- PROMPT -
If a line in the data below holds the word "agent", copy it.

────────────────────

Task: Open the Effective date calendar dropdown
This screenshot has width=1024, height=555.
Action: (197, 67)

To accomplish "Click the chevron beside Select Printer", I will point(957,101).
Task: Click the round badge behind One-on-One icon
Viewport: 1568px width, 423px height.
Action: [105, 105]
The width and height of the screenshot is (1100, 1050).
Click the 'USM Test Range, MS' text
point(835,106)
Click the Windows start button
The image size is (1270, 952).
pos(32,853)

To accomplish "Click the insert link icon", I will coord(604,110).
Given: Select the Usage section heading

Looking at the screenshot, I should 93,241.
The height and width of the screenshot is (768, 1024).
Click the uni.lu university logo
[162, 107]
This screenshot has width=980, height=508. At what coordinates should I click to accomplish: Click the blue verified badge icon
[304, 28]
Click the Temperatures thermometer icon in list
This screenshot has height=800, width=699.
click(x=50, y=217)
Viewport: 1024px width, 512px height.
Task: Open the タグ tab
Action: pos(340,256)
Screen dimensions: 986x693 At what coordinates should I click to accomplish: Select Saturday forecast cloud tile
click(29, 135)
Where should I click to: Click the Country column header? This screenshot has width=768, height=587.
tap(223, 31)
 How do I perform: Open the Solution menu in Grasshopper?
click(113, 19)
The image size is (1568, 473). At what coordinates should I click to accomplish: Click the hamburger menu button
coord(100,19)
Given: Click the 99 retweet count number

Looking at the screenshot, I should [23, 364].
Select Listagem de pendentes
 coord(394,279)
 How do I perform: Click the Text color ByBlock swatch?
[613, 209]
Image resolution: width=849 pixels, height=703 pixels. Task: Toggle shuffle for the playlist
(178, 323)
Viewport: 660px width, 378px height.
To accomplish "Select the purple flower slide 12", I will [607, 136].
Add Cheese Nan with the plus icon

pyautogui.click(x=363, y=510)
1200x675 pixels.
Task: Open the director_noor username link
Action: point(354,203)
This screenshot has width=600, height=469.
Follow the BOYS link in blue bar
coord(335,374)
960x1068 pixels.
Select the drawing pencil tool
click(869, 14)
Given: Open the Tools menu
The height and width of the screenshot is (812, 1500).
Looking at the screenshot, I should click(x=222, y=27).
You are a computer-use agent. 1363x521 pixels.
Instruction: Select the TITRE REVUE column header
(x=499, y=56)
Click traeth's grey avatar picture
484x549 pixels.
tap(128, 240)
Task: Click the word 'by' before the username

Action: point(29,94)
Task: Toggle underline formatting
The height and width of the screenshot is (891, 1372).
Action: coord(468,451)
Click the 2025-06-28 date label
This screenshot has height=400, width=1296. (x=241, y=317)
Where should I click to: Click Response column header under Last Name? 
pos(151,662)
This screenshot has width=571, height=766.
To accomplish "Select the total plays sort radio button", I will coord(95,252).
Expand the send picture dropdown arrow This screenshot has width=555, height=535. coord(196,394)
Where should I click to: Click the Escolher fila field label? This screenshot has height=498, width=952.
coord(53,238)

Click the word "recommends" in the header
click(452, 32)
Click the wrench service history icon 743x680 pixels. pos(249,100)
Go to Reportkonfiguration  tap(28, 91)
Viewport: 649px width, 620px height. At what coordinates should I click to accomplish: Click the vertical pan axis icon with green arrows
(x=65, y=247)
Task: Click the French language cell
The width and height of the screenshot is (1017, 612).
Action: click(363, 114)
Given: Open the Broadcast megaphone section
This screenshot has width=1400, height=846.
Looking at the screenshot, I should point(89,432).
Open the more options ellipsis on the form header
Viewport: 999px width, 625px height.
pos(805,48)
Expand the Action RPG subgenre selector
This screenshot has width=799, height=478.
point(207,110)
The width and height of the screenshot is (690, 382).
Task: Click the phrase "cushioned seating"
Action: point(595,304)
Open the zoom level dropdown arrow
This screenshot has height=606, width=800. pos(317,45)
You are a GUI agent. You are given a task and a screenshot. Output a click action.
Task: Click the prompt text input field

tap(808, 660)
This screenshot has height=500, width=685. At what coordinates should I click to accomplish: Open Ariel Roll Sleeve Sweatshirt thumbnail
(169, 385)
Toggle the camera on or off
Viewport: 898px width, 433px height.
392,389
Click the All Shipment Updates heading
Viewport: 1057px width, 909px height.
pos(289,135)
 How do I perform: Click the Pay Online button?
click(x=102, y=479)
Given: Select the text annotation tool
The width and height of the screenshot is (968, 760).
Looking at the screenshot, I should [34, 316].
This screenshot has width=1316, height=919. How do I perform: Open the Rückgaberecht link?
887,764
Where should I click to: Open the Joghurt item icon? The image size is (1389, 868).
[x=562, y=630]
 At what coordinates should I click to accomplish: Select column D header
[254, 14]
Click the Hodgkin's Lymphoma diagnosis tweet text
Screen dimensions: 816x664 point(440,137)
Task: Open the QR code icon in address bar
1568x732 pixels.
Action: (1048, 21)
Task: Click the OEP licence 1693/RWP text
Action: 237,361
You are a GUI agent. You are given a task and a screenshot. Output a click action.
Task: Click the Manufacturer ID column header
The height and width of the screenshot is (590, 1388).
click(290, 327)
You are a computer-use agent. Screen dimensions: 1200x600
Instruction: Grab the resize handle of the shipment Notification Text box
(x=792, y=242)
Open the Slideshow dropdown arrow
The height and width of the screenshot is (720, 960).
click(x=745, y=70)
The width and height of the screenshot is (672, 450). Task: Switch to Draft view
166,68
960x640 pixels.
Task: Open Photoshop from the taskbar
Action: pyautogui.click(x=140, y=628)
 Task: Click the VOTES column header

────────────────────

- WRITTEN RESPONSE -
You are a computer-use agent. 1363x521 pixels.
You are a GUI agent. You are given a task and a screenshot. Output a click action.
You are a GUI agent. You are given a task and a screenshot. Output a click action.
You are a computer-use agent. Screen dimensions: 1200x600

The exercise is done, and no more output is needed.